Beware the Making of Comparisons

I have not been a full-time academic in the normal interpretation of things – I’ve been an academic librarian who did a mid-career PhD part-time, in her own time, at her own expense (and subsequently qualified with a PGCert teaching certificate). I’ve engaged in plenty of research activity since then, and I’ve been seconded as a 0.3 researcher for over a decade now. But I’m not a full-time academic, and it follows that my output of publications and presentations – impressive enough for a 0.3 scholar – will never equate to what I might have done if I had been a full-time one for my entire career. Often enough, I catch myself beating myself up about what I’m NOT.

Daft, really, considering I’m qualified as a librarian, a musicologist, AND have the teaching certificate. Which isn’t a bad profile to have.

The Solution

Now, I know that it’s a good idea to challenge negative thinking, if it’s bringing you down. However, I don’t keep a happiness diary or anything similar.

But for a number of years, I’ve devised a simple trick – I have an email folder in which I keep messages recognising contributions that other people acknowledge I’ve made. Vanity? Maybe, but at least when I’m on a downward spiral, there’s somewhere I can go to give myself a kick into a more positive attitude! I got the loveliest and most unexpected email yesterday, which completely transformed my evening. Into the folder it goes. Unsolicited appreciation is such a tonic!

* **Dataset**

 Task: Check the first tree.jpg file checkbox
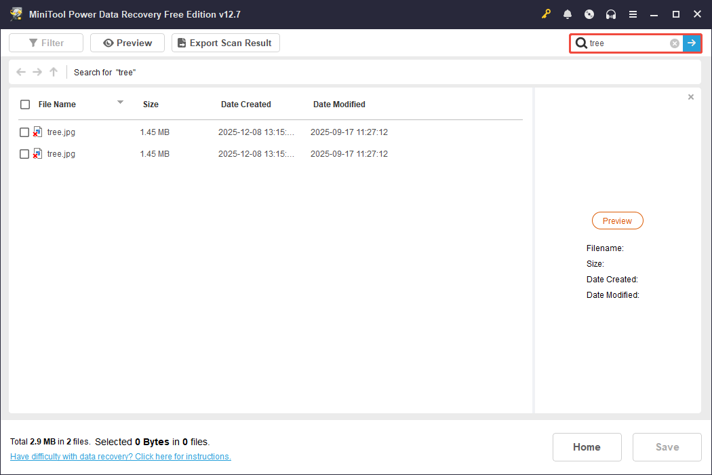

* * *

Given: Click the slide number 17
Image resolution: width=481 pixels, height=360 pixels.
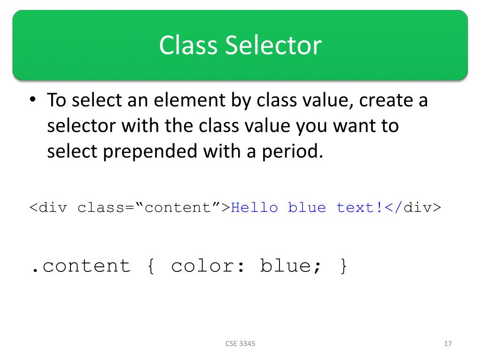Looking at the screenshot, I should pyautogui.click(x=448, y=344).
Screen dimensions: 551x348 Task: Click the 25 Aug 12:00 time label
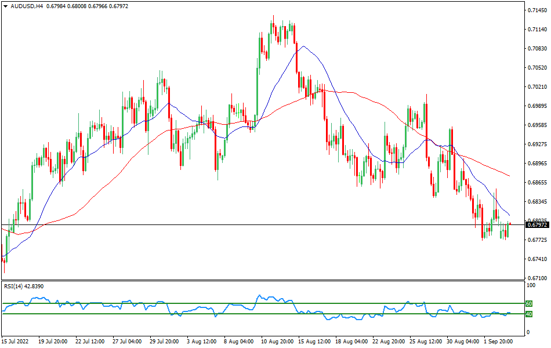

* **Task set**
A. Please transcribe the post about making comparisons between "But for a number" and "such a tonic!", inclusive.
B. Answer these questions from the post about making comparisons:
(i) What teaching certificate did the author go on to qualify with?
(ii) At what fraction has the author been seconded as a researcher?
(iii) Where does the author keep messages that recognize contributions others acknowledge?
C. Resume the post about making comparisons after its final sentence.
The listing is separate material and has no connection to the post about making comparisons.

* **Task-by-task results**
A.
But for a number of years, I’ve devised a simple trick – I have an email folder in which I keep messages recognising contributions that other people acknowledge I’ve made. Vanity? Maybe, but at least when I’m on a downward spiral, there’s somewhere I can go to give myself a kick into a more positive attitude! I got the loveliest and most unexpected email yesterday, which completely transformed my evening. Into the folder it goes. Unsolicited appreciation is such a tonic!

B.
(i) A PGCert teaching certificate
(ii) 0.3
(iii) In an email folder

C.
I also make sure my list of publications (on another page of this blog), and my institutional repository are kept up-to-date. That way, any personal mutterings about ‘I haven’t done enough’ can be challenged straight away!

Just the way we are

However, I’d like to say to anyone not quite as far along in their career as I am (I haven’t scaled any lofty heights, but I am undeniably growing older!) – we do need to find a way of bolstering our self-belief. For some of us, it’s not easy to ‘look on the bright side’ all the time. Being brutally honest about oneself might seem like false modesty to the outsider, but from the inside, it feels like being realistic. My own upbringing has memories of being compared with others whenever a school report or exam result came out; and the importance of not being boastful or blowing one’s own trumpet. Indeed, the very letters after my name have been considered ostentatious – and that was recently!

In light of all that, I don’t think it’s remotely unreasonable to devise strategies for looking on the bright side when an attack of insecurity strikes!

What do you do?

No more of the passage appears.